By the way ignore the absolutely insane number of includes. I have been using this code to test things for a project so the number of includes keep growing.
I just want to mention that vector (and smart_ptr) is just a thin layer add on top of raw arrays (and raw pointers). And actually the access time of an vector in continuous memory is faster than array. The following code shows the result of initialize and access vector and array.
#include <boost/date_time/posix_time/posix_time.hpp> #include <iostream> #include <vector> #define SIZE 20000 int main() { srand (time(NULL)); vector<vector<int>> vector2d; vector2d.reserve(SIZE); int index(0); boost::posix_time::ptime start_total = boost::posix_time::microsec_clock::local_time(); // timer start - build + access for (int i = 0; i < SIZE; i++) { vector2d.push_back(vector<int>(SIZE)); } boost::posix_time::ptime start_access = boost::posix_time::microsec_clock::local_time(); // timer start - access for (int i = 0; i < SIZE; i++) { index = rand()%SIZE; for (int j = 0; j < SIZE; j++) { vector2d[index][index]++; } } boost::posix_time::ptime end = boost::posix_time::microsec_clock::local_time(); boost::posix_time::time_duration msdiff = end - start_total; cout << "Vector total time: " << msdiff.total_milliseconds() << "milliseconds.\n"; msdiff = end - start_acess; cout << "Vector access time: " << msdiff.total_milliseconds() << "milliseconds.\n"; int index(0); int** raw2d = nullptr; raw2d = new int*[SIZE]; start_total = boost::posix_time::microsec_clock::local_time(); // timer start - build + access for (int i = 0; i < SIZE; i++) { raw2d[i] = new int[SIZE]; } start_access = boost::posix_time::microsec_clock::local_time(); // timer start - access for (int i = 0; i < SIZE; i++) { index = rand()%SIZE; for (int j = 0; j < SIZE; j++) { raw2d[index][index]++; } } end = boost::posix_time::microsec_clock::local_time(); msdiff = end - start_total; cout << "Array total time: " << msdiff.total_milliseconds() << "milliseconds.\n"; msdiff = end - start_acess; cout << "Array access time: " << msdiff.total_milliseconds() << "milliseconds.\n"; for (int i = 0; i < SIZE; i++) { delete [] raw2d[i]; } return 0; }
输出是:
Vector total time: 925milliseconds. Vector access time: 4milliseconds. Array total time: 30milliseconds. Array access time: 21milliseconds.
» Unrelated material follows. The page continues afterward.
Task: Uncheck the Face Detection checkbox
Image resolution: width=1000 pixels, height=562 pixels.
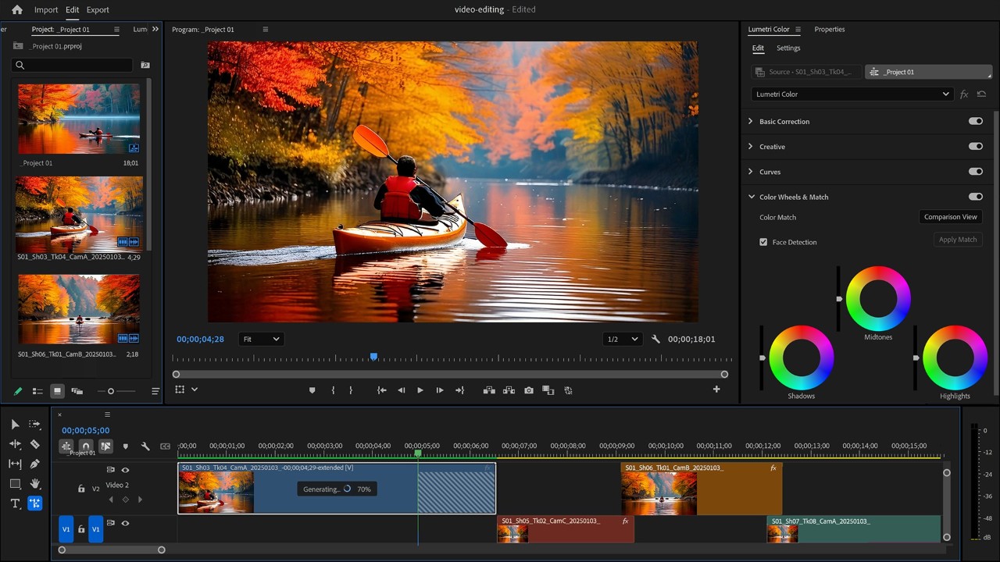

So the speed will be almost the same if you use it properly. (as others mentioned using reserve() or resize()).
Well, because vector::resize() does much more processing than plain memory allocation (by malloc).
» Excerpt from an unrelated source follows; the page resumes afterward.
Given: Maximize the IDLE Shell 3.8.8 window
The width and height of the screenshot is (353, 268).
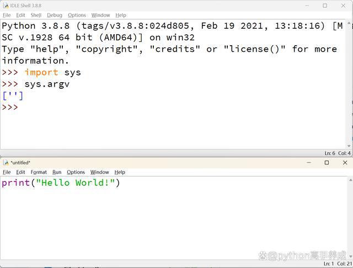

Try to put a breakpoint in your copy constructor (define it so that you can breakpoint!) and there goes the additional processing time.
I Have to say I'm not an expert in C++. But to add some experiments results:
compile: gcc-6.2.0/bin/g++ -O3 -std=c++14 vector.cpp
machine:
Intel(R) Xeon(R) CPU E5-2690 v2 @ 3.00GHz
OS:
2.6.32-642.13.1.el6.x86_64
输出:
UseArray completed in 0.167821 seconds UseVector completed in 0.134402 seconds UseConstructor completed in 0.134806 seconds UseFillConstructor completed in 1.00279 seconds UseVectorPushBack completed in 6.6887 seconds The whole thing completed in 8.12888 seconds
Here the only thing I feel strange is that "UseFillConstructor" performance compared with "UseConstructor".
代码:
void UseConstructor() { TestTimer t("UseConstructor"); for(int i = 0; i < 1000; ++i) { int dimension = 999; std::vector<Pixel> pixels(dimension*dimension); for(int i = 0; i < dimension * dimension; ++i) { pixels[i].r = 255; pixels[i].g = 0; pixels[i].b = 0; } } } void UseFillConstructor() { TestTimer t("UseFillConstructor"); for(int i = 0; i < 1000; ++i) { int dimension = 999; std::vector<Pixel> pixels(dimension*dimension, Pixel(255,0,0)); } }
So the additional "value" provided slows down performance quite a lot, which I think is due to multiple call to copy constructor. 但…
Compile:
gcc-6.2.0/bin/g++ -std=c++14 -O vector.cpp
输出:
UseArray completed in 1.02464 seconds UseVector completed in 1.31056 seconds UseConstructor completed in 1.47413 seconds UseFillConstructor completed in 1.01555 seconds UseVectorPushBack completed in 6.9597 seconds The whole thing completed in 11.7851 seconds
So in this case, gcc optimization is very important but it can't help you much when a value is provided as default. This, is against my tuition actually. Hopefully it helps new programmer when choose which vector initialization format.